-- start Task data --

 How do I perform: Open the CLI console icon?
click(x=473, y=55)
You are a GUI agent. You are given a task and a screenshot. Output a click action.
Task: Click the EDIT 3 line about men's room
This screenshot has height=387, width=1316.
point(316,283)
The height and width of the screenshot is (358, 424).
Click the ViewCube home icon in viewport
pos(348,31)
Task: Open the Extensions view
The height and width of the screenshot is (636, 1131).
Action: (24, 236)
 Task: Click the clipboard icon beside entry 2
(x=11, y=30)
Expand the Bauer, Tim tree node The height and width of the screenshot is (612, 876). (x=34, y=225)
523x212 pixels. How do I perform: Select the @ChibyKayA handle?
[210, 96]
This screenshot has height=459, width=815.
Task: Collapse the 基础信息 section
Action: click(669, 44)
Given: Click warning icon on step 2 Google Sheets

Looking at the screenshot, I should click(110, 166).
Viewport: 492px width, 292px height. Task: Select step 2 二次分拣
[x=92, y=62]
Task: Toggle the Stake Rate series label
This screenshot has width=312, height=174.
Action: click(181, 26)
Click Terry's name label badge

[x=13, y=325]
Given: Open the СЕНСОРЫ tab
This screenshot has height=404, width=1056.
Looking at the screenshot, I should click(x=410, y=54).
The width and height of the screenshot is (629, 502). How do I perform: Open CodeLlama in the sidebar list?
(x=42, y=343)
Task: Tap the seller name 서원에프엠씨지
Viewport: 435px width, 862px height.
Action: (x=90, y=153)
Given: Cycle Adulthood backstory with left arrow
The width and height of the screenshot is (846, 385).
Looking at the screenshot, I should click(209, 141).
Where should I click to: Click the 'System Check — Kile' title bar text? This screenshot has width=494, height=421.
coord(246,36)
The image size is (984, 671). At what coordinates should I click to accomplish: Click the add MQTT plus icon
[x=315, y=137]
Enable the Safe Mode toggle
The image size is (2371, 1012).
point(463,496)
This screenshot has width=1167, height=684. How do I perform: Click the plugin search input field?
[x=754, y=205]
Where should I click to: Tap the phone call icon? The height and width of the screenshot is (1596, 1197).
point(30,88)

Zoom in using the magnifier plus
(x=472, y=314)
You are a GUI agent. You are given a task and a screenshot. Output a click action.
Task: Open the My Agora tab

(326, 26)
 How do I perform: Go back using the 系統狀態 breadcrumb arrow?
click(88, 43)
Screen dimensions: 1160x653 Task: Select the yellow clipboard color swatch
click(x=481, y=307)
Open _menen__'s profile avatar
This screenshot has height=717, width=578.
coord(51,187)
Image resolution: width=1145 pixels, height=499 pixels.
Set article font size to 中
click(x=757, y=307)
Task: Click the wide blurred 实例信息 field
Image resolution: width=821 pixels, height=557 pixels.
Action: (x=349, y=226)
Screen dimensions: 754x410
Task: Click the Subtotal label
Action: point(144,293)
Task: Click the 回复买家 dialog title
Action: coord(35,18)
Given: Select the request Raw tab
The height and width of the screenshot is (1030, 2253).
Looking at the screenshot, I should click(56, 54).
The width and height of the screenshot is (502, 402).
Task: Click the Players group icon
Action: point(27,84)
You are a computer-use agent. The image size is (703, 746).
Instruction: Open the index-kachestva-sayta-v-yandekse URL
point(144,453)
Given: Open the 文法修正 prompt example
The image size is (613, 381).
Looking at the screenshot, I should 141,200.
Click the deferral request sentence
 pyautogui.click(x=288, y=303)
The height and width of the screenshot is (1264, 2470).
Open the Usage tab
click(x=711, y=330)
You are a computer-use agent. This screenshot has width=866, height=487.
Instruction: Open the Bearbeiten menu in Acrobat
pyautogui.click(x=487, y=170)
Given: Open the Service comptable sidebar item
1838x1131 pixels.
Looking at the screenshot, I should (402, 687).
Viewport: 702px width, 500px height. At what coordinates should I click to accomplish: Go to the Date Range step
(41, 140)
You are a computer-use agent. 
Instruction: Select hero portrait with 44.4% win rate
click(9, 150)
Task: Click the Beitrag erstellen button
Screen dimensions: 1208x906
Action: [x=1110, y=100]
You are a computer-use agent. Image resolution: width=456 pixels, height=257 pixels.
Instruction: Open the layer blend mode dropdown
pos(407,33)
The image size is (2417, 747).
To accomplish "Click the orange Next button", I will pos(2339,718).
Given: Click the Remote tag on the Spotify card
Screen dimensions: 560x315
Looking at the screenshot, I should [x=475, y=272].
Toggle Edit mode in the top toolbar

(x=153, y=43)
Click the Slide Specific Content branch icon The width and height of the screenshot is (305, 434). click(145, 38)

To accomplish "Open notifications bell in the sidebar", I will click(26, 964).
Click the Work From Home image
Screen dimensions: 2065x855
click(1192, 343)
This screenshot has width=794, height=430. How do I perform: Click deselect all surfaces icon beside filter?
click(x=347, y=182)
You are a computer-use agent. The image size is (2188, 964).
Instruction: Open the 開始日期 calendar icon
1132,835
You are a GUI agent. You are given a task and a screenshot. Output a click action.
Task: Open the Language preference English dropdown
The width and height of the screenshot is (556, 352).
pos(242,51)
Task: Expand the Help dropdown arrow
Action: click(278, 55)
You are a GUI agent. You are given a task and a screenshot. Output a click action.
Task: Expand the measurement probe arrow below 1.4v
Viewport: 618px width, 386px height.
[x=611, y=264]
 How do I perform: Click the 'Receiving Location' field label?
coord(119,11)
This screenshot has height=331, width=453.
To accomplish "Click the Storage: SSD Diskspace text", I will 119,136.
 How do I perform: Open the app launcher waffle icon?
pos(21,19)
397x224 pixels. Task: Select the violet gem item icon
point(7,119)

-- end Task data --

[Directions for this task] Rewrite every line of the items above as a Markdown table with the columns Row and Line, putting the row number in the first column and one line in each row. Leave out the blank lines.

[Response]
| Row | Line |
|---|---|
| 1 |  How do I perform: Open the CLI console icon? |
| 2 | click(x=473, y=55) |
| 3 | You are a GUI agent. You are given a task and a screenshot. Output a click action. |
| 4 | Task: Click the EDIT 3 line about men's room |
| 5 | This screenshot has height=387, width=1316. |
| 6 | point(316,283) |
| 7 | The height and width of the screenshot is (358, 424). |
| 8 | Click the ViewCube home icon in viewport |
| 9 | pos(348,31) |
| 10 | Task: Open the Extensions view |
| 11 | The height and width of the screenshot is (636, 1131). |
| 12 | Action: (24, 236) |
| 13 |  Task: Click the clipboard icon beside entry 2 |
| 14 | (x=11, y=30) |
| 15 | Expand the Bauer, Tim tree node The height and width of the screenshot is (612, 876). (x=34, y=225) |
| 16 | 523x212 pixels. How do I perform: Select the @ChibyKayA handle? |
| 17 | [210, 96] |
| 18 | This screenshot has height=459, width=815. |
| 19 | Task: Collapse the 基础信息 section |
| 20 | Action: click(669, 44) |
| 21 | Given: Click warning icon on step 2 Google Sheets |
| 22 | Looking at the screenshot, I should click(110, 166). |
| 23 | Viewport: 492px width, 292px height. Task: Select step 2 二次分拣 |
| 24 | [x=92, y=62] |
| 25 | Task: Toggle the Stake Rate series label |
| 26 | This screenshot has width=312, height=174. |
| 27 | Action: click(181, 26) |
| 28 | Click Terry's name label badge |
| 29 | [x=13, y=325] |
| 30 | Given: Open the СЕНСОРЫ tab |
| 31 | This screenshot has height=404, width=1056. |
| 32 | Looking at the screenshot, I should click(x=410, y=54). |
| 33 | The width and height of the screenshot is (629, 502). How do I perform: Open CodeLlama in the sidebar list? |
| 34 | (x=42, y=343) |
| 35 | Task: Tap the seller name 서원에프엠씨지 |
| 36 | Viewport: 435px width, 862px height. |
| 37 | Action: (x=90, y=153) |
| 38 | Given: Cycle Adulthood backstory with left arrow |
| 39 | The width and height of the screenshot is (846, 385). |
| 40 | Looking at the screenshot, I should click(209, 141). |
| 41 | Where should I click to: Click the 'System Check — Kile' title bar text? This screenshot has width=494, height=421. |
| 42 | coord(246,36) |
| 43 | The image size is (984, 671). At what coordinates should I click to accomplish: Click the add MQTT plus icon |
| 44 | [x=315, y=137] |
| 45 | Enable the Safe Mode toggle |
| 46 | The image size is (2371, 1012). |
| 47 | point(463,496) |
| 48 | This screenshot has width=1167, height=684. How do I perform: Click the plugin search input field? |
| 49 | [x=754, y=205] |
| 50 | Where should I click to: Tap the phone call icon? The height and width of the screenshot is (1596, 1197). |
| 51 | point(30,88) |
| 52 | Zoom in using the magnifier plus |
| 53 | (x=472, y=314) |
| 54 | You are a GUI agent. You are given a task and a screenshot. Output a click action. |
| 55 | Task: Open the My Agora tab |
| 56 | (326, 26) |
| 57 |  How do I perform: Go back using the 系統狀態 breadcrumb arrow? |
| 58 | click(88, 43) |
| 59 | Screen dimensions: 1160x653 Task: Select the yellow clipboard color swatch |
| 60 | click(x=481, y=307) |
| 61 | Open _menen__'s profile avatar |
| 62 | This screenshot has height=717, width=578. |
| 63 | coord(51,187) |
| 64 | Image resolution: width=1145 pixels, height=499 pixels. |
| 65 | Set article font size to 中 |
| 66 | click(x=757, y=307) |
| 67 | Task: Click the wide blurred 实例信息 field |
| 68 | Image resolution: width=821 pixels, height=557 pixels. |
| 69 | Action: (x=349, y=226) |
| 70 | Screen dimensions: 754x410 |
| 71 | Task: Click the Subtotal label |
| 72 | Action: point(144,293) |
| 73 | Task: Click the 回复买家 dialog title |
| 74 | Action: coord(35,18) |
| 75 | Given: Select the request Raw tab |
| 76 | The height and width of the screenshot is (1030, 2253). |
| 77 | Looking at the screenshot, I should click(56, 54). |
| 78 | The width and height of the screenshot is (502, 402). |
| 79 | Task: Click the Players group icon |
| 80 | Action: point(27,84) |
| 81 | You are a computer-use agent. The image size is (703, 746). |
| 82 | Instruction: Open the index-kachestva-sayta-v-yandekse URL |
| 83 | point(144,453) |
| 84 | Given: Open the 文法修正 prompt example |
| 85 | The image size is (613, 381). |
| 86 | Looking at the screenshot, I should 141,200. |
| 87 | Click the deferral request sentence |
| 88 |  pyautogui.click(x=288, y=303) |
| 89 | The height and width of the screenshot is (1264, 2470). |
| 90 | Open the Usage tab |
| 91 | click(x=711, y=330) |
| 92 | You are a computer-use agent. This screenshot has width=866, height=487. |
| 93 | Instruction: Open the Bearbeiten menu in Acrobat |
| 94 | pyautogui.click(x=487, y=170) |
| 95 | Given: Open the Service comptable sidebar item |
| 96 | 1838x1131 pixels. |
| 97 | Looking at the screenshot, I should (402, 687). |
| 98 | Viewport: 702px width, 500px height. At what coordinates should I click to accomplish: Go to the Date Range step |
| 99 | (41, 140) |
| 100 | You are a computer-use agent.  |
| 101 | Instruction: Select hero portrait with 44.4% win rate |
| 102 | click(9, 150) |
| 103 | Task: Click the Beitrag erstellen button |
| 104 | Screen dimensions: 1208x906 |
| 105 | Action: [x=1110, y=100] |
| 106 | You are a computer-use agent. Image resolution: width=456 pixels, height=257 pixels. |
| 107 | Instruction: Open the layer blend mode dropdown |
| 108 | pos(407,33) |
| 109 | The image size is (2417, 747). |
| 110 | To accomplish "Click the orange Next button", I will pos(2339,718). |
| 111 | Given: Click the Remote tag on the Spotify card |
| 112 | Screen dimensions: 560x315 |
| 113 | Looking at the screenshot, I should [x=475, y=272]. |
| 114 | Toggle Edit mode in the top toolbar |
| 115 | (x=153, y=43) |
| 116 | Click the Slide Specific Content branch icon The width and height of the screenshot is (305, 434). click(145, 38) |
| 117 | To accomplish "Open notifications bell in the sidebar", I will click(26, 964). |
| 118 | Click the Work From Home image |
| 119 | Screen dimensions: 2065x855 |
| 120 | click(1192, 343) |
| 121 | This screenshot has width=794, height=430. How do I perform: Click deselect all surfaces icon beside filter? |
| 122 | click(x=347, y=182) |
| 123 | You are a computer-use agent. The image size is (2188, 964). |
| 124 | Instruction: Open the 開始日期 calendar icon |
| 125 | 1132,835 |
| 126 | You are a GUI agent. You are given a task and a screenshot. Output a click action. |
| 127 | Task: Open the Language preference English dropdown |
| 128 | The width and height of the screenshot is (556, 352). |
| 129 | pos(242,51) |
| 130 | Task: Expand the Help dropdown arrow |
| 131 | Action: click(278, 55) |
| 132 | You are a GUI agent. You are given a task and a screenshot. Output a click action. |
| 133 | Task: Expand the measurement probe arrow below 1.4v |
| 134 | Viewport: 618px width, 386px height. |
| 135 | [x=611, y=264] |
| 136 |  How do I perform: Click the 'Receiving Location' field label? |
| 137 | coord(119,11) |
| 138 | This screenshot has height=331, width=453. |
| 139 | To accomplish "Click the Storage: SSD Diskspace text", I will 119,136. |
| 140 |  How do I perform: Open the app launcher waffle icon? |
| 141 | pos(21,19) |
| 142 | 397x224 pixels. Task: Select the violet gem item icon |
| 143 | point(7,119) |